━━ Document segment

The start field records when the cache was initialized and serves as a baseline for temporal queries:

func (c *Cache) StartTime() time.Time {
    return c.start
}

Operations using c.StartTime() as the since parameter will only return entities created or modified after the cache was initialized. This is useful for retrieving only new data without querying the entire persistent database.

Since Parameter

Most query methods accept a since time.Time parameter that filters results to only include entities/edges modified after that timestamp. The cache uses this parameter to determine whether cached data is fresh enough or if a database query is needed.

Example from tests:

// Query entities created after the cache start time
entities, err := cache.FindEntitiesByType(oam.FQDN, cache.StartTime())

// Query older entities
entities, err := cache.FindEntitiesByType(oam.FQDN, ctime1)

When a since timestamp is older than the cached tag timestamp, the cache queries the persistent database for historical data.


Implementation Overview

The Cache struct implements the complete repository.Repository interface, providing transparent caching for all repository operations:

Operation Category Methods Behavior
Initialization New(), Close(), GetDBType(), StartTime() Setup and metadata
Entity Operations CreateEntity(), CreateAsset(), FindEntityById(), FindEntitiesByContent(), FindEntitiesByType(), DeleteEntity() Cache-aside pattern with tag tracking
Edge Operations CreateEdge(), FindEdgeById(), IncomingEdges(), OutgoingEdges(), DeleteEdge() Cache-aside pattern with tag tracking
Tag Operations CreateEntityProperty(), GetEntityTags(), CreateEdgeProperty(), GetEdgeTags() Direct passthrough to cache repository

The cache transparently wraps any repository implementation, whether SQL-based (SQL Repository) or graph-based (Neo4j Repository).


Usage Example

Creating and using a cached repository:

import (
    "time"
    assetdb "github.com/owasp-amass/asset-db"
    "github.com/owasp-amass/asset-db/cache"
    "github.com/owasp-amass/asset-db/repository/sqlrepo"
)

// Create in-memory cache repository
cacheRepo, err := assetdb.New(sqlrepo.SQLiteMemory, "")

// Create persistent database repository
dbRepo, err := assetdb.New(sqlrepo.SQLite, "/path/to/db.sqlite")

// Wrap with cache layer (1-minute write throttling)
cachedRepo, err := cache.New(cacheRepo, dbRepo, time.Minute)
defer cachedRepo.Close()

// Use cachedRepo like any repository.Repository
entity, err := cachedRepo.CreateAsset(&dns.FQDN{Name: "example.com"})
entities, err := cachedRepo.FindEntitiesByType(oam.FQDN, cachedRepo.StartTime())

Cache Architecture

This document describes the architectural design of the caching layer in asset-db. The cache provides a performance optimization layer that wraps any repository implementation (SQL or Neo4j) with an in-memory cache. This page focuses on the core architectural patterns: the dual-repository design, tag-based cache invalidation, and frequency-based write throttling.

━━━━
━━ Exercise input

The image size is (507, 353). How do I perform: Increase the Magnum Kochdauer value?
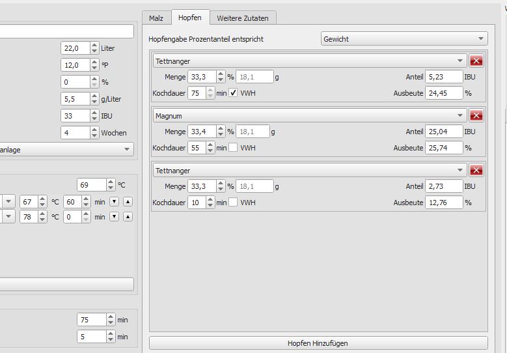tap(210, 145)
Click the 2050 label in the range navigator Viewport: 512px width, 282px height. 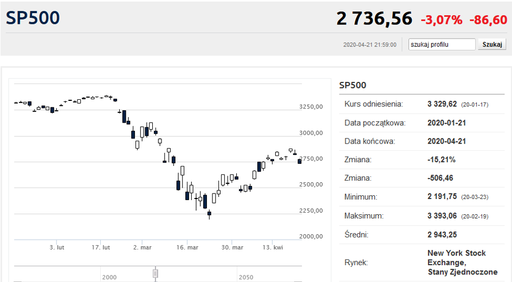[245, 277]
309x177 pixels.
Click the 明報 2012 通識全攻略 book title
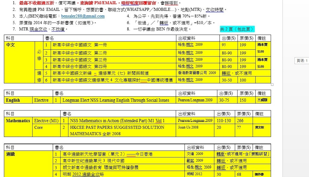(x=83, y=174)
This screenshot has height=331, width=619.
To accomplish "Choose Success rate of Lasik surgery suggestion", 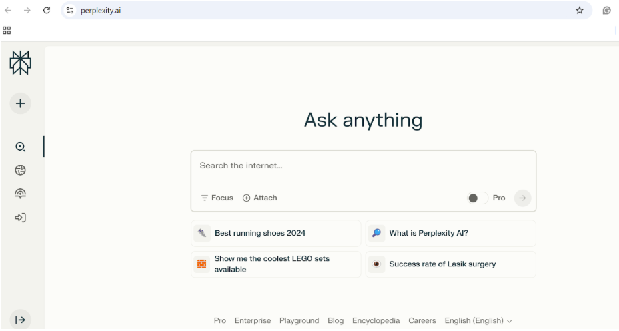I will [x=450, y=264].
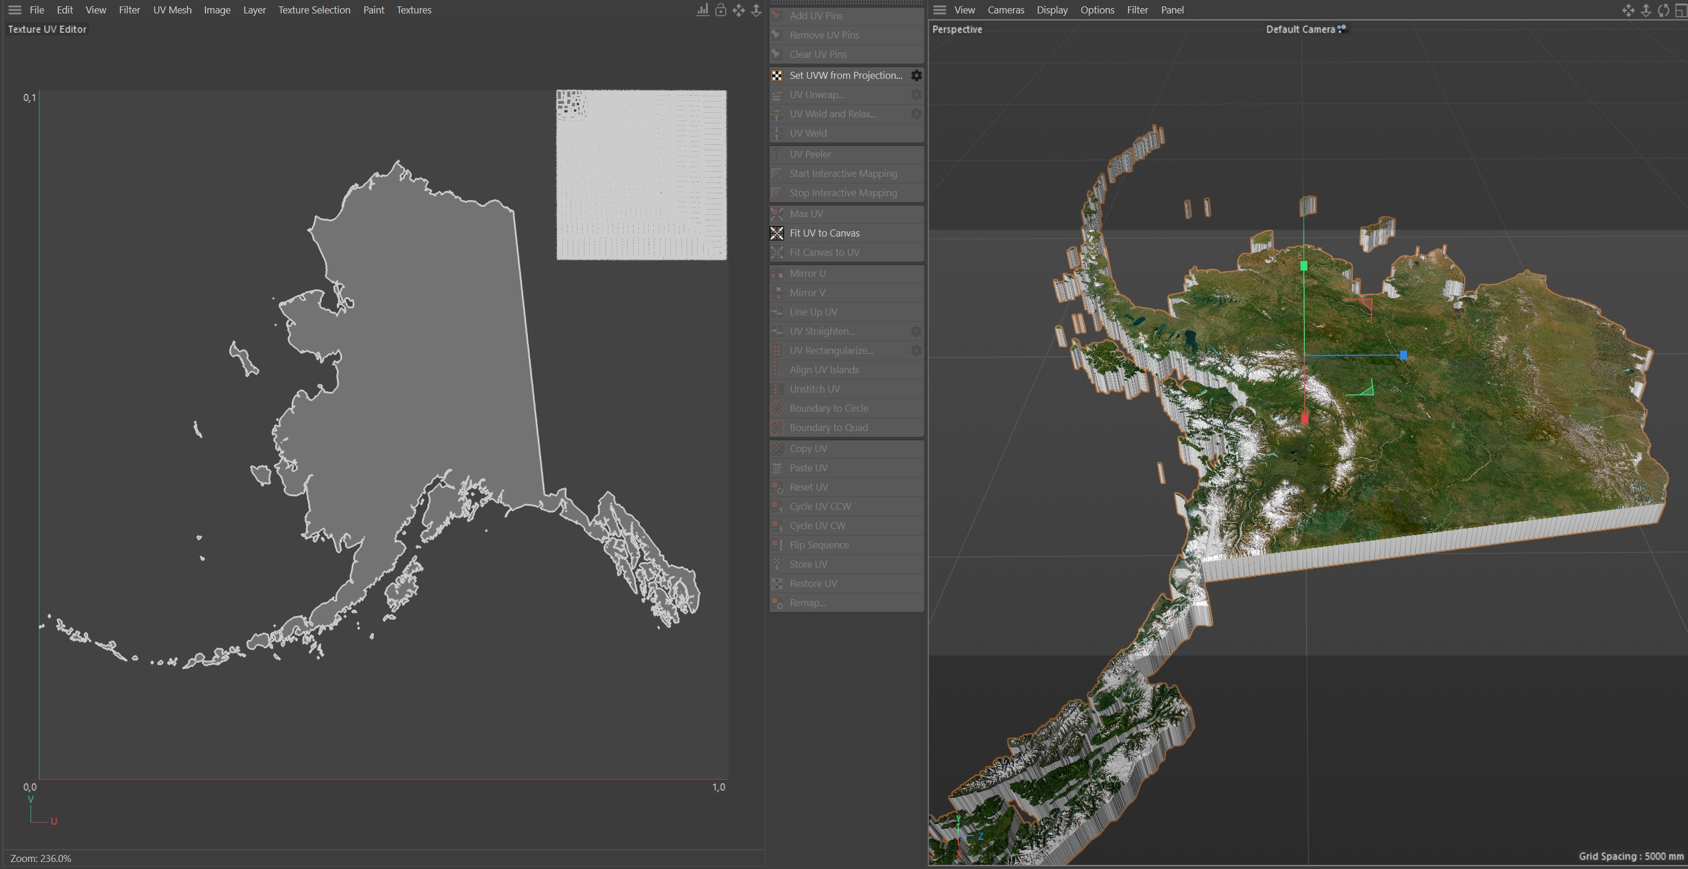Click the Fit UV to Canvas command
Screen dimensions: 1688x869
824,233
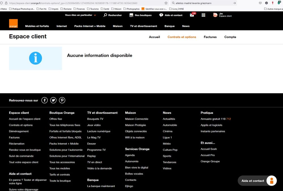Click the Pinterest social icon

pyautogui.click(x=62, y=100)
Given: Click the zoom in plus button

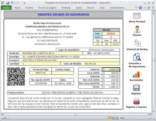Looking at the screenshot, I should point(150,118).
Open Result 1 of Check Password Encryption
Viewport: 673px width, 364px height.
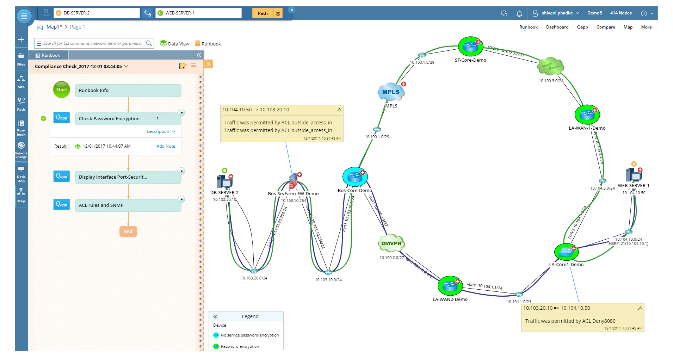pos(62,146)

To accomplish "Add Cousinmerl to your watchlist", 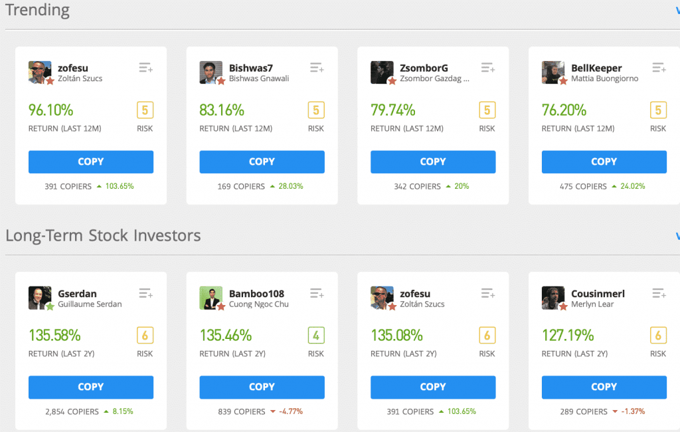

━━━━

● **Direction A**: Translate this sentence from the cache documentation into Spanish: "The cache transparently wraps any repository implementation, whether SQL-based (SQL Repository) or graph-based (Neo4j Repository)."
● **Direction B**: In the listing, rename "Viewport" to "Display area" in the lines starting with the line with "Given: Click the zoom in plus button" and going on through the end of the listing. Write out only those lines, leaving the pictures out.

● **Reply A**: La caché envuelve de forma transparente cualquier implementación de repositorio, ya sea basada en SQL (SQL Repository) o basada en grafos (Neo4j Repository).

● **Reply B**:
Given: Click the zoom in plus button

Looking at the screenshot, I should point(150,118).
Open Result 1 of Check Password Encryption
Display area: 673px width, 364px height.
pos(62,146)

To accomplish "Add Cousinmerl to your watchlist", 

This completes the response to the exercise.